REQUIRED ACTION =
A word-for-word transcription of the data below is required.

RECORDS =
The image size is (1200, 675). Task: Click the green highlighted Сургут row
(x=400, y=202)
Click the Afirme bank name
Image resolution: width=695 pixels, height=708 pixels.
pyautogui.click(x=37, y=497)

OUTPUT =
The image size is (1200, 675). Task: Click the green highlighted Сургут row
(x=400, y=202)
Click the Afirme bank name
Image resolution: width=695 pixels, height=708 pixels.
pyautogui.click(x=37, y=497)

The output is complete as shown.